(Stored records)

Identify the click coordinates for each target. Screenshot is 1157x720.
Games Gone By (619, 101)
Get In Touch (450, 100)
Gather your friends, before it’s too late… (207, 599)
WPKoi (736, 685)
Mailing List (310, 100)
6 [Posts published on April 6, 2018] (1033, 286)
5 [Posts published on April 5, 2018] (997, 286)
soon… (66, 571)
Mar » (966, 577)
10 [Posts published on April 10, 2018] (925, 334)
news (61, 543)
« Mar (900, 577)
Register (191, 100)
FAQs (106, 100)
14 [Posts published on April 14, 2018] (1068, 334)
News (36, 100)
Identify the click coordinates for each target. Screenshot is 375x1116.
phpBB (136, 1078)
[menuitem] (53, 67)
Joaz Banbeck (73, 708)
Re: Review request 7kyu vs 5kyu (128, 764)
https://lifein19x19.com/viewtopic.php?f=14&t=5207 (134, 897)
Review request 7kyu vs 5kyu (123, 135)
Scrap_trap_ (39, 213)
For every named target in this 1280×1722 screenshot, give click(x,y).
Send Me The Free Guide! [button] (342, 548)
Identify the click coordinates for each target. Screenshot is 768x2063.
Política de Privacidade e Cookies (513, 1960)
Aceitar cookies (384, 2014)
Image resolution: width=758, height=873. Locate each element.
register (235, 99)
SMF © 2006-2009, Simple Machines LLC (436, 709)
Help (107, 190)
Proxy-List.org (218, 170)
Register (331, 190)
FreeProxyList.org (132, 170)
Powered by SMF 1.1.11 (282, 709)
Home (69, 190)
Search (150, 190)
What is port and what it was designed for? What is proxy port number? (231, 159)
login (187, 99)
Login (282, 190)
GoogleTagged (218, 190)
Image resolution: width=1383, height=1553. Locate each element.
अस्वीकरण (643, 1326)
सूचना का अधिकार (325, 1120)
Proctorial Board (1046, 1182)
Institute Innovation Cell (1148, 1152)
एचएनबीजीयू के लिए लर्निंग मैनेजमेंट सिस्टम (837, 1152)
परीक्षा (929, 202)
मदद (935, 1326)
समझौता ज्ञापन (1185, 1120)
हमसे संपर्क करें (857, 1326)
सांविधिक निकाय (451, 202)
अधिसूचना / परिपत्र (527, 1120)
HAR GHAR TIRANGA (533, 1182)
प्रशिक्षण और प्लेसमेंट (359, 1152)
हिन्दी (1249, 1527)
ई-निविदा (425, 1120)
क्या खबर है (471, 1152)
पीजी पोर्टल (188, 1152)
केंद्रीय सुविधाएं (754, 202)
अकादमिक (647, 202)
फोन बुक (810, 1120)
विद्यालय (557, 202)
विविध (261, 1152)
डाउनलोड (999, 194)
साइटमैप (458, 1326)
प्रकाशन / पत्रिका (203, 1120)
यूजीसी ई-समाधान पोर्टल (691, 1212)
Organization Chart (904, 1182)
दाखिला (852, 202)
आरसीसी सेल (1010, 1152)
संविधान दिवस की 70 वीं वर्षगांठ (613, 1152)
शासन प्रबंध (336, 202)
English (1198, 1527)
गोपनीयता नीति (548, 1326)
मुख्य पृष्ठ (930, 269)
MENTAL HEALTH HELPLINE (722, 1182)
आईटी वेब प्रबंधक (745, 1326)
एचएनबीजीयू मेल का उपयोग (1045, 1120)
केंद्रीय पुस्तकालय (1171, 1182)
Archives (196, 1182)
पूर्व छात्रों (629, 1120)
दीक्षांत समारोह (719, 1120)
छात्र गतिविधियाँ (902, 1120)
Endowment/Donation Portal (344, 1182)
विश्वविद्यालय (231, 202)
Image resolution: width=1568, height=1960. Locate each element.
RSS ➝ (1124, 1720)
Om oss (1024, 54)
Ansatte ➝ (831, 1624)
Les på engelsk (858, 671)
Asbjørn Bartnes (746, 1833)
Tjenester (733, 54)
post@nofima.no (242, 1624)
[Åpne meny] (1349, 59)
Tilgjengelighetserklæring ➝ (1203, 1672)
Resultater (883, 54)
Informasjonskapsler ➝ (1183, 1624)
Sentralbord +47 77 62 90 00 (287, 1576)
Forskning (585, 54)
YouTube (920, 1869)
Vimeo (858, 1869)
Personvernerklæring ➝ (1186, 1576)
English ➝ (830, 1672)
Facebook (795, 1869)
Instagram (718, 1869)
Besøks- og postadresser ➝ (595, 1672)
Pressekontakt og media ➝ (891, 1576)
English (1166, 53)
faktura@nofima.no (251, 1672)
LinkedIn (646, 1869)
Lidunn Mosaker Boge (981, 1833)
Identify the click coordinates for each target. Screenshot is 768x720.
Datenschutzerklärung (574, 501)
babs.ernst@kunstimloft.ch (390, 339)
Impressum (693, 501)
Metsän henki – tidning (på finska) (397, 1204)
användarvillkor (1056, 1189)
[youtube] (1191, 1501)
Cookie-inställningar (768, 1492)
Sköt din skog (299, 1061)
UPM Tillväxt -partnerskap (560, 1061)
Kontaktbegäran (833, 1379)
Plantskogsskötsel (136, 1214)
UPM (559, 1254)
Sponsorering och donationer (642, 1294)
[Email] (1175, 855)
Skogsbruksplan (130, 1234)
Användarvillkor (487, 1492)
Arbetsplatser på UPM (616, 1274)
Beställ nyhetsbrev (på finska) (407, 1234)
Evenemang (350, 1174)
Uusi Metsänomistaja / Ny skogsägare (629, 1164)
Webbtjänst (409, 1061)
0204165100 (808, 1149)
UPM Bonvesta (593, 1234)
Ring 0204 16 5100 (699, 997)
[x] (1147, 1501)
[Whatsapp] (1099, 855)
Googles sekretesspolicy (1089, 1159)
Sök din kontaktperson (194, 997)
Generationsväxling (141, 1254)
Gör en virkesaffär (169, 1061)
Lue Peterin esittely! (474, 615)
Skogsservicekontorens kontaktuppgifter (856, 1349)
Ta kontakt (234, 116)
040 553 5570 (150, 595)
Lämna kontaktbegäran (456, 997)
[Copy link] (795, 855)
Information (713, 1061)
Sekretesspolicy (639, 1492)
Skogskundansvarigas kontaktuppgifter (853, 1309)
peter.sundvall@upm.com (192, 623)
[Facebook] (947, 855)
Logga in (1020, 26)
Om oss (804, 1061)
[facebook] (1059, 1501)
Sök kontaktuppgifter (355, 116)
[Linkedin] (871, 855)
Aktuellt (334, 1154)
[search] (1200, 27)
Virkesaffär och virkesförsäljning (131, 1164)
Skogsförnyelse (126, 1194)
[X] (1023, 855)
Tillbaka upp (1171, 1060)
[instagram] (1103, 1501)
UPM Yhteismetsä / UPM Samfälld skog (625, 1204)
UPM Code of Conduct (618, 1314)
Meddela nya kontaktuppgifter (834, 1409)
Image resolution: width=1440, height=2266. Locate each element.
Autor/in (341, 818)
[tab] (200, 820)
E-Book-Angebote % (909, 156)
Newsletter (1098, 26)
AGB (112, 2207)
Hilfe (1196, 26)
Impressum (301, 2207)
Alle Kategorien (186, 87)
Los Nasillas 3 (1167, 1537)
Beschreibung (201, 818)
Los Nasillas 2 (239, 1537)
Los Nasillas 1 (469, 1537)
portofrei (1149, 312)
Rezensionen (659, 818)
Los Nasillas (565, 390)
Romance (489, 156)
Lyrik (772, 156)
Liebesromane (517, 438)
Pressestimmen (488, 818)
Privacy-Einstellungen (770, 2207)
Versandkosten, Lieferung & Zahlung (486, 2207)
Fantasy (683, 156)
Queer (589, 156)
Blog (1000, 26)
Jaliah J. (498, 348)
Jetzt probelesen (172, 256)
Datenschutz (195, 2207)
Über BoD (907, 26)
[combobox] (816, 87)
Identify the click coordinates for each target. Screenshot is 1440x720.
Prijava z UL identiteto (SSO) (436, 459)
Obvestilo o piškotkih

- [Given task]: Output every line of the items above as a Markdown table with two columns, No. and Item. Number the rows in order and leave out blank lines.

- [Solution]:
| No. | Item |
|---|---|
| 1 | Identify the click coordinates for each target. Screenshot is 1157x720. |
| 2 | Games Gone By (619, 101) |
| 3 | Get In Touch (450, 100) |
| 4 | Gather your friends, before it’s too late… (207, 599) |
| 5 | WPKoi (736, 685) |
| 6 | Mailing List (310, 100) |
| 7 | 6 [Posts published on April 6, 2018] (1033, 286) |
| 8 | 5 [Posts published on April 5, 2018] (997, 286) |
| 9 | soon… (66, 571) |
| 10 | Mar » (966, 577) |
| 11 | 10 [Posts published on April 10, 2018] (925, 334) |
| 12 | news (61, 543) |
| 13 | « Mar (900, 577) |
| 14 | Register (191, 100) |
| 15 | FAQs (106, 100) |
| 16 | 14 [Posts published on April 14, 2018] (1068, 334) |
| 17 | News (36, 100) |
| 18 | Identify the click coordinates for each target. Screenshot is 375x1116. |
| 19 | phpBB (136, 1078) |
| 20 | [menuitem] (53, 67) |
| 21 | Joaz Banbeck (73, 708) |
| 22 | Re: Review request 7kyu vs 5kyu (128, 764) |
| 23 | https://lifein19x19.com/viewtopic.php?f=14&t=5207 (134, 897) |
| 24 | Review request 7kyu vs 5kyu (123, 135) |
| 25 | Scrap_trap_ (39, 213) |
| 26 | For every named target in this 1280×1722 screenshot, give click(x,y). |
| 27 | Send Me The Free Guide! [button] (342, 548) |
| 28 | Identify the click coordinates for each target. Screenshot is 768x2063. |
| 29 | Política de Privacidade e Cookies (513, 1960) |
| 30 | Aceitar cookies (384, 2014) |
| 31 | Image resolution: width=758, height=873. Locate each element. |
| 32 | register (235, 99) |
| 33 | SMF © 2006-2009, Simple Machines LLC (436, 709) |
| 34 | Help (107, 190) |
| 35 | Proxy-List.org (218, 170) |
| 36 | Register (331, 190) |
| 37 | FreeProxyList.org (132, 170) |
| 38 | Powered by SMF 1.1.11 (282, 709) |
| 39 | Home (69, 190) |
| 40 | Search (150, 190) |
| 41 | What is port and what it was designed for? What is proxy port number? (231, 159) |
| 42 | login (187, 99) |
| 43 | Login (282, 190) |
| 44 | GoogleTagged (218, 190) |
| 45 | Image resolution: width=1383, height=1553. Locate each element. |
| 46 | अस्वीकरण (643, 1326) |
| 47 | सूचना का अधिकार (325, 1120) |
| 48 | Proctorial Board (1046, 1182) |
| 49 | Institute Innovation Cell (1148, 1152) |
| 50 | एचएनबीजीयू के लिए लर्निंग मैनेजमेंट सिस्टम (837, 1152) |
| 51 | परीक्षा (929, 202) |
| 52 | मदद (935, 1326) |
| 53 | समझौता ज्ञापन (1185, 1120) |
| 54 | हमसे संपर्क करें (857, 1326) |
| 55 | सांविधिक निकाय (451, 202) |
| 56 | अधिसूचना / परिपत्र (527, 1120) |
| 57 | HAR GHAR TIRANGA (533, 1182) |
| 58 | प्रशिक्षण और प्लेसमेंट (359, 1152) |
| 59 | हिन्दी (1249, 1527) |
| 60 | ई-निविदा (425, 1120) |
| 61 | क्या खबर है (471, 1152) |
| 62 | पीजी पोर्टल (188, 1152) |
| 63 | केंद्रीय सुविधाएं (754, 202) |
| 64 | अकादमिक (647, 202) |
| 65 | फोन बुक (810, 1120) |
| 66 | विद्यालय (557, 202) |
| 67 | विविध (261, 1152) |
| 68 | डाउनलोड (999, 194) |
| 69 | साइटमैप (458, 1326) |
| 70 | प्रकाशन / पत्रिका (203, 1120) |
| 71 | यूजीसी ई-समाधान पोर्टल (691, 1212) |
| 72 | Organization Chart (904, 1182) |
| 73 | दाखिला (852, 202) |
| 74 | आरसीसी सेल (1010, 1152) |
| 75 | संविधान दिवस की 70 वीं वर्षगांठ (613, 1152) |
| 76 | शासन प्रबंध (336, 202) |
| 77 | English (1198, 1527) |
| 78 | गोपनीयता नीति (548, 1326) |
| 79 | मुख्य पृष्ठ (930, 269) |
| 80 | MENTAL HEALTH HELPLINE (722, 1182) |
| 81 | आईटी वेब प्रबंधक (745, 1326) |
| 82 | एचएनबीजीयू मेल का उपयोग (1045, 1120) |
| 83 | केंद्रीय पुस्तकालय (1171, 1182) |
| 84 | Archives (196, 1182) |
| 85 | पूर्व छात्रों (629, 1120) |
| 86 | दीक्षांत समारोह (719, 1120) |
| 87 | छात्र गतिविधियाँ (902, 1120) |
| 88 | Endowment/Donation Portal (344, 1182) |
| 89 | विश्वविद्यालय (231, 202) |
| 90 | Image resolution: width=1568, height=1960. Locate each element. |
| 91 | RSS ➝ (1124, 1720) |
| 92 | Om oss (1024, 54) |
| 93 | Ansatte ➝ (831, 1624) |
| 94 | Les på engelsk (858, 671) |
| 95 | Asbjørn Bartnes (746, 1833) |
| 96 | Tjenester (733, 54) |
| 97 | post@nofima.no (242, 1624) |
| 98 | [Åpne meny] (1349, 59) |
| 99 | Tilgjengelighetserklæring ➝ (1203, 1672) |
| 100 | Resultater (883, 54) |
| 101 | Informasjonskapsler ➝ (1183, 1624) |
| 102 | Sentralbord +47 77 62 90 00 (287, 1576) |
| 103 | Forskning (585, 54) |
| 104 | YouTube (920, 1869) |
| 105 | Vimeo (858, 1869) |
| 106 | Personvernerklæring ➝ (1186, 1576) |
| 107 | English ➝ (830, 1672) |
| 108 | Facebook (795, 1869) |
| 109 | Instagram (718, 1869) |
| 110 | Besøks- og postadresser ➝ (595, 1672) |
| 111 | Pressekontakt og media ➝ (891, 1576) |
| 112 | English (1166, 53) |
| 113 | faktura@nofima.no (251, 1672) |
| 114 | LinkedIn (646, 1869) |
| 115 | Lidunn Mosaker Boge (981, 1833) |
| 116 | Identify the click coordinates for each target. Screenshot is 768x720. |
| 117 | Datenschutzerklärung (574, 501) |
| 118 | babs.ernst@kunstimloft.ch (390, 339) |
| 119 | Impressum (693, 501) |
| 120 | Metsän henki – tidning (på finska) (397, 1204) |
| 121 | användarvillkor (1056, 1189) |
| 122 | [youtube] (1191, 1501) |
| 123 | Cookie-inställningar (768, 1492) |
| 124 | Sköt din skog (299, 1061) |
| 125 | UPM Tillväxt -partnerskap (560, 1061) |
| 126 | Kontaktbegäran (833, 1379) |
| 127 | Plantskogsskötsel (136, 1214) |
| 128 | UPM (559, 1254) |
| 129 | Sponsorering och donationer (642, 1294) |
| 130 | [Email] (1175, 855) |
| 131 | Skogsbruksplan (130, 1234) |
| 132 | Användarvillkor (487, 1492) |
| 133 | Arbetsplatser på UPM (616, 1274) |
| 134 | Beställ nyhetsbrev (på finska) (407, 1234) |
| 135 | Evenemang (350, 1174) |
| 136 | Uusi Metsänomistaja / Ny skogsägare (629, 1164) |
| 137 | Webbtjänst (409, 1061) |
| 138 | 0204165100 (808, 1149) |
| 139 | UPM Bonvesta (593, 1234) |
| 140 | Ring 0204 16 5100 (699, 997) |
| 141 | [x] (1147, 1501) |
| 142 | [Whatsapp] (1099, 855) |
| 143 | Googles sekretesspolicy (1089, 1159) |
| 144 | Sök din kontaktperson (194, 997) |
| 145 | Generationsväxling (141, 1254) |
| 146 | Gör en virkesaffär (169, 1061) |
| 147 | Lue Peterin esittely! (474, 615) |
| 148 | Skogsservicekontorens kontaktuppgifter (856, 1349) |
| 149 | Ta kontakt (234, 116) |
| 150 | 040 553 5570 (150, 595) |
| 151 | Lämna kontaktbegäran (456, 997) |
| 152 | [Copy link] (795, 855) |
| 153 | Information (713, 1061) |
| 154 | Sekretesspolicy (639, 1492) |
| 155 | Skogskundansvarigas kontaktuppgifter (853, 1309) |
| 156 | peter.sundvall@upm.com (192, 623) |
| 157 | [Facebook] (947, 855) |
| 158 | Logga in (1020, 26) |
| 159 | Om oss (804, 1061) |
| 160 | [facebook] (1059, 1501) |
| 161 | Sök kontaktuppgifter (355, 116) |
| 162 | [Linkedin] (871, 855) |
| 163 | Aktuellt (334, 1154) |
| 164 | [search] (1200, 27) |
| 165 | Virkesaffär och virkesförsäljning (131, 1164) |
| 166 | Skogsförnyelse (126, 1194) |
| 167 | [X] (1023, 855) |
| 168 | Tillbaka upp (1171, 1060) |
| 169 | [instagram] (1103, 1501) |
| 170 | UPM Yhteismetsä / UPM Samfälld skog (625, 1204) |
| 171 | UPM Code of Conduct (618, 1314) |
| 172 | Meddela nya kontaktuppgifter (834, 1409) |
| 173 | Image resolution: width=1440, height=2266. Locate each element. |
| 174 | Autor/in (341, 818) |
| 175 | [tab] (200, 820) |
| 176 | E-Book-Angebote % (909, 156) |
| 177 | Newsletter (1098, 26) |
| 178 | AGB (112, 2207) |
| 179 | Hilfe (1196, 26) |
| 180 | Impressum (301, 2207) |
| 181 | Alle Kategorien (186, 87) |
| 182 | Los Nasillas 3 (1167, 1537) |
| 183 | Beschreibung (201, 818) |
| 184 | Los Nasillas 2 (239, 1537) |
| 185 | Los Nasillas 1 (469, 1537) |
| 186 | portofrei (1149, 312) |
| 187 | Rezensionen (659, 818) |
| 188 | Los Nasillas (565, 390) |
| 189 | Romance (489, 156) |
| 190 | Lyrik (772, 156) |
| 191 | Liebesromane (517, 438) |
| 192 | Pressestimmen (488, 818) |
| 193 | Privacy-Einstellungen (770, 2207) |
| 194 | Versandkosten, Lieferung & Zahlung (486, 2207) |
| 195 | Fantasy (683, 156) |
| 196 | Queer (589, 156) |
| 197 | Blog (1000, 26) |
| 198 | Jaliah J. (498, 348) |
| 199 | Jetzt probelesen (172, 256) |
| 200 | Datenschutz (195, 2207) |
| 201 | Über BoD (907, 26) |
| 202 | [combobox] (816, 87) |
| 203 | Identify the click coordinates for each target. Screenshot is 1440x720. |
| 204 | Prijava z UL identiteto (SSO) (436, 459) |
| 205 | Obvestilo o piškotkih |